As the brokerage has grown with significant acquisitions over the past several years, Mr. McGill has been charged with leading the drive to make best use of the skills acquired—such as data analytics—across its insurance brokerage, reinsurance brokerage, and its human resources and benefits consulting units.
The promotion comes seven years after Mr. McGill joined Aon from Jardine Lloyd Thompson Group P.L.C. in London. He was based in Chicago for some of that time, but he is now based in London. Aon relocated its corporate headquarters to London earlier this year.
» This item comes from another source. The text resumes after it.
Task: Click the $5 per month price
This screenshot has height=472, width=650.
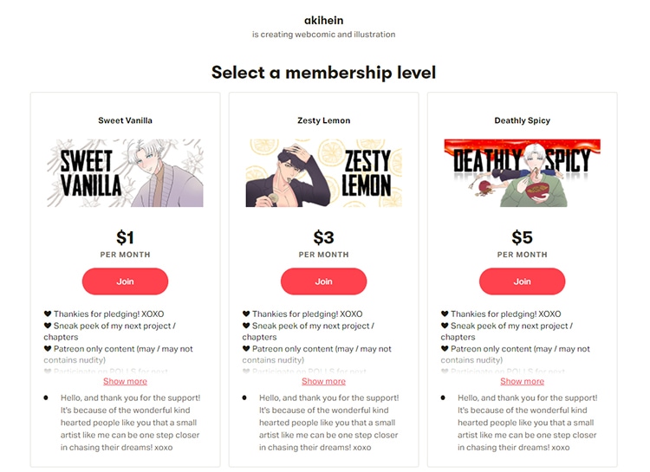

Mr. McGill will maintain his position as chairman and CEO of the firm's main insurance brokerage unit, Aon Risk Solutions. He will continue to report to Aon President and CEO Greg Case.
Mr. McGill's new role will require him to oversee development and execution of the firm's overall growth strategy, according to an Aon statement. While he will focus primarily on ARS and reinsurance brokerage Aon Benfield, he also will work with consulting unit Aon Hewitt.
“Steve is an exceptional leader for our firm,” Mr. Case said in a statement. “We are excited that he is taking on this new role and confident he will bring the same focus, passion and leadership capabilities he has demonstrated in Aon Risk Solutions to the rest of the firm.”
In an interview, Mr. McGill said a primary goal was to unite capabilities from each of the businesses. While the skill sets and technological capabilities at ARS and Aon Benfield were developed to serve different sectors, they complement each other, he said. For example, he said, technology developed by Aon Benfield to help insurance companies track their risk exposures in real time in the event of catastrophic losses could be repurposed to help ARS clients.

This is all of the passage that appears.